*Brano del documento:*
Il Decreto n. 205/2021 del Ministero del lavoro e delle politiche sociali e la nota n. 315 del 22/02/2022 dell’INL sotto il profilo operativo sembrano non riservare alcuna rilevanza al contratto di rete in tema di codatorialità e ciò può togliere interesse all’applicazione dell’istituto.
CONTRATTO DI RETE
Sono di comune conoscenza le notevoli le difficoltà che le Piccole e Medie Imprese Italiane si trovano costantemente a fronteggiare a seguito del processo di globalizzazione delle economie e delle società civili e del contesto sempre più competitivo in cui operano.
Uno degli strumenti più interessanti messo in campo dal Legislatore Italiano, con il chiaro scopo di favorire forme aggregative tra realtà imprenditoriali di piccole e medie dimensioni, è rappresentato indubbiamente dal contratto di Rete tra imprese (art. 3, co. 4 ter, d.l. 10.02.2009, n. 5, conv. con legge 9.04.2009, n. 33).
Grazie al contratto di rete, realtà piccole o piccolissime (ma sovente flessibili e di grandissima capacità tecnica e operativa) possono “mettersi insieme” per fare “qualcosa di grande” o comunque propizio alla loro attività di impresa, e se ben organizzate tra loro “competere” anche con realtà più strutturate.
Per le imprese che hanno stipulato contratti di rete sovente si manifesta l’esigenza di favorire la mobilità infra-rete dei lavoratori (spesso in primis anche degli stessi titolari o amministratori) ovvero conseguire la condivisione delle migliori professionalità in quanto funzionali al raggiungimento degli obiettivi della rete e delle imprese che la costituiscono.

*Voci fornite:*
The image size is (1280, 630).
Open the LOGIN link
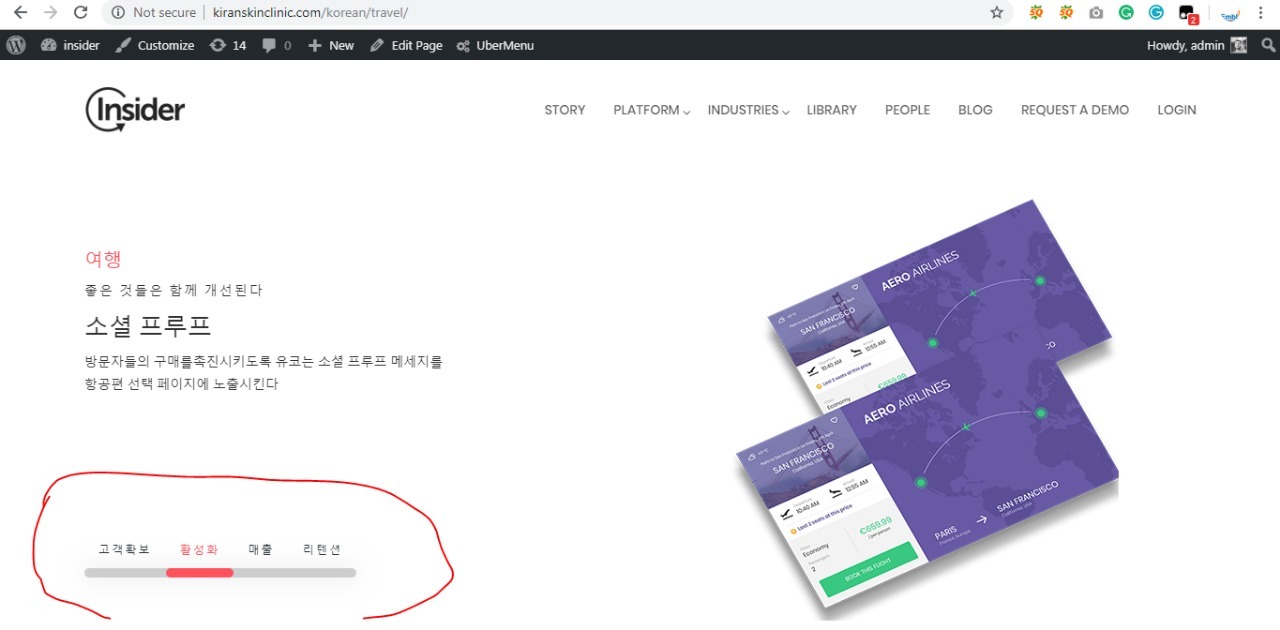pyautogui.click(x=1176, y=110)
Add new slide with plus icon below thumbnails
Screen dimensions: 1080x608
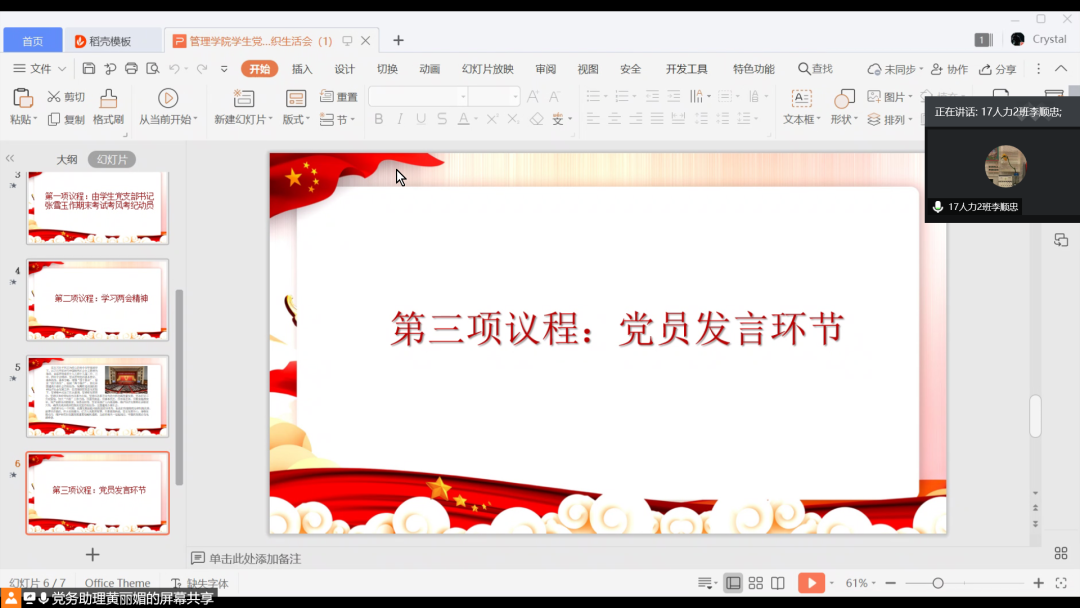click(x=92, y=554)

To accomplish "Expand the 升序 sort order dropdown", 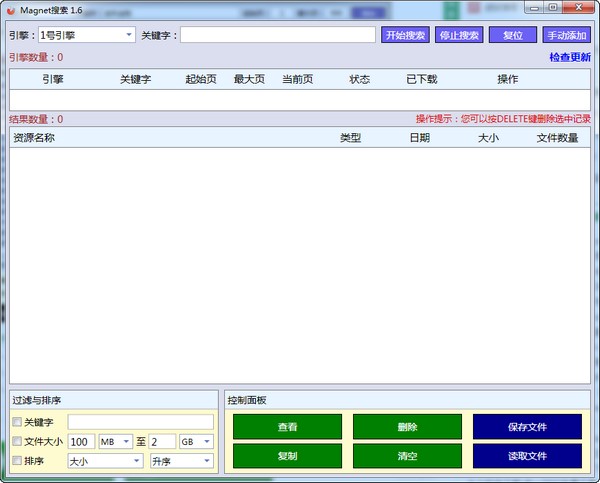I will coord(181,461).
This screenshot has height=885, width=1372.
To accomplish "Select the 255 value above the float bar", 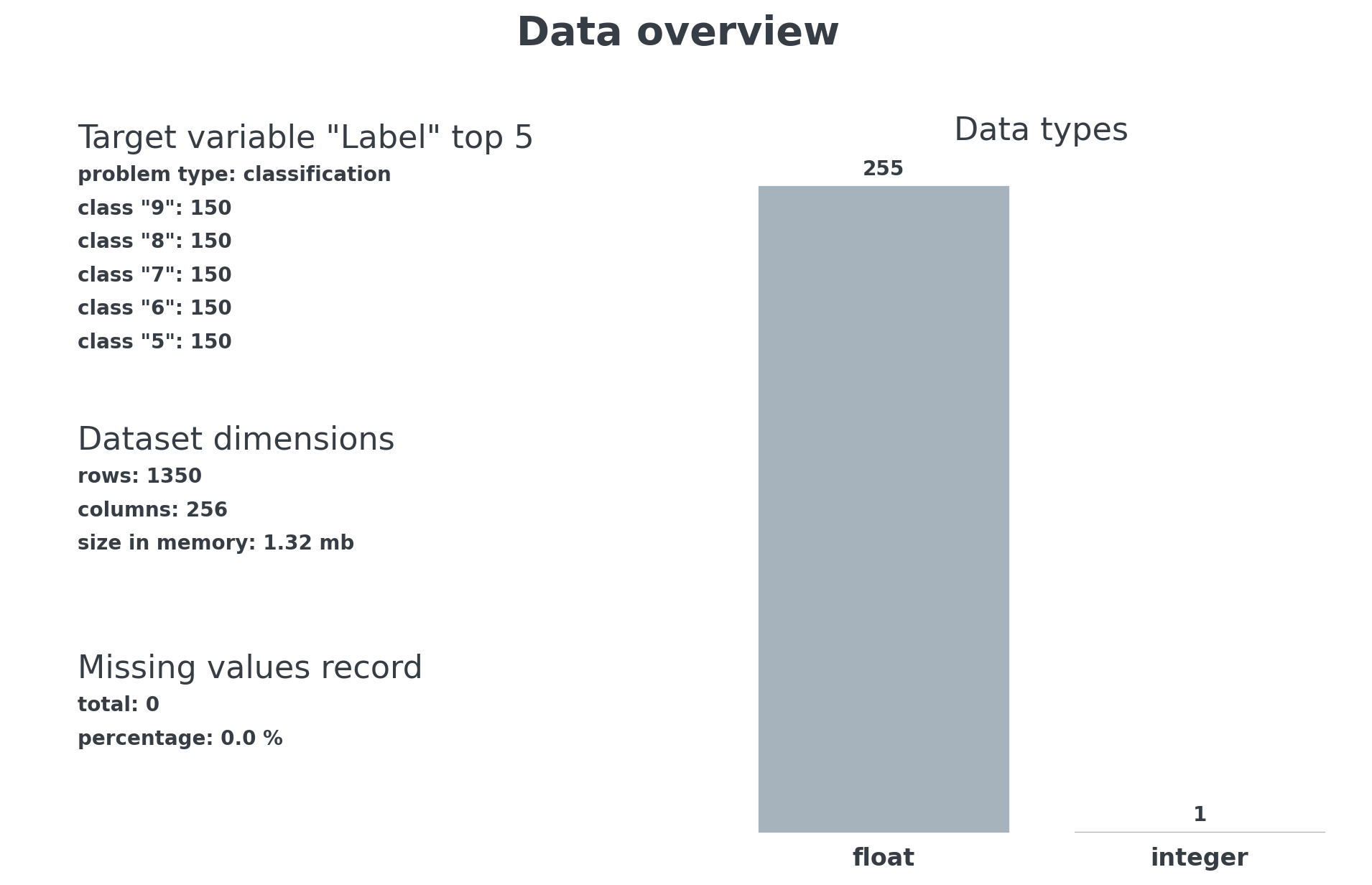I will click(883, 170).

*Consegna 1:*
Rispondi alle domande sul brano relativo al contratto di rete.
(a) Che numero ha la nota dell'INL del 22/02/2022?
(b) Con quale legge è stato convertito il d.l. 10.02.2009, n. 5?
(c) Quale esigenza si manifesta sovente per le imprese che hanno stipulato contratti di rete?
*Consegna 2:*
Completa il brano sul contratto di rete scrivendo il passaggio che segue l'ultima frase.
Per svolgere le consegne non occorre consultare le voci.

*Risposta attesa 1:*
(a) È la nota n. 315.
(b) È stato convertito con la legge 9.04.2009, n. 33.
(c) Si manifesta l'esigenza di favorire la mobilità infra-rete dei lavoratori, ovvero di conseguire la condivisione delle migliori professionalità.

*Risposta attesa 2:*
L’art. 3, comma 4 ter del D.L. n.5/2009 infatti così dispone:
col contratto di rete più imprenditori sulla base di un programma comune di rete:
- Collaborano in forme ed ambiti predeterminati attinenti all’esercizio delle proprie imprese;
- Si scambiano informazioni o prestazioni di natura commerciale tecnica o tecnologica;
- Esercitano in comune una o più attività rientranti nell’oggetto della propria impresa
Per i punti 1 e 3 appare quasi una tautologia affermare che si fa rete per “lavorare insieme”.
E’ quindi giusto attendersi che anche le norme preordinate per le reti di imprese in riferimento all’utilizzo dei lavoratori (ovvero il distacco e la codatorialità), per sostenere effettivamente il perseguimento dei fini per i quali sono state costituite, debbano, da un lato, favorirne l’adozione e dall’altro consentire una agevole gestione dei rapporti instaurati.
Il legislatore ha avuto ben chiara questa necessità e ha previsto, si può dire, delle “specialità” che valgono solo per le reti di imprese, nei limiti di seguito indicati.
DISTACCO
Anche se il distacco non è certo un istituto nuovo nel ns. panorama giuslavoristico, nel nostro caso, il legislatore lo ha reso “speciale” prevedendo che, solamente tra imprese sottoscrittrici di un contratto di rete, l’interesse del distaccante sorge automaticamente in forza dell’operare della rete.
Infatti, in presenza di un contratto di rete di impresa che abbia validità ai sensi del decreto-legge 10 febbraio 2009, n. 5, sussiste la presunzione assoluta dell’interesse del distaccante (Cass., Sez. L, Sentenza n. 33021 del 2018).
Più chiaro di così non si può.
Ordinariamente il tema arduo da affrontare per ogni distacco è poter dimostrare in modo inoppugnabile e senza eccessive complicazioni la sussistenza di un interesse (legittimo) del distaccante.
Ciò in forza del principio generale per cui la dissociazione fra il soggetto che ha proceduto all’assunzione del lavoratore e l’effettivo beneficiario della prestazione (c.d. distacco o comando) è consentita soltanto a condizione che essa realizzi, per tutta la sua durata, uno specifico interesse imprenditoriale tale da consentirne la qualificazione come atto organizzativo dell’impresa che la dispone, così determinando una mera modifica delle modalità di esecuzione della prestazione lavorativa e la conseguente temporaneità del distacco, coincidente con la durata dell’interesse del datore di lavoro allo svolgimento della prestazione del proprio dipendente a favore di un terzo
Questo interesse non può coincidere con la mera fornitura di manodopera all’impresa utilizzatrice in quanto siffatta specifica attività è riservata di regola alle sole imprese di “somministrazione”.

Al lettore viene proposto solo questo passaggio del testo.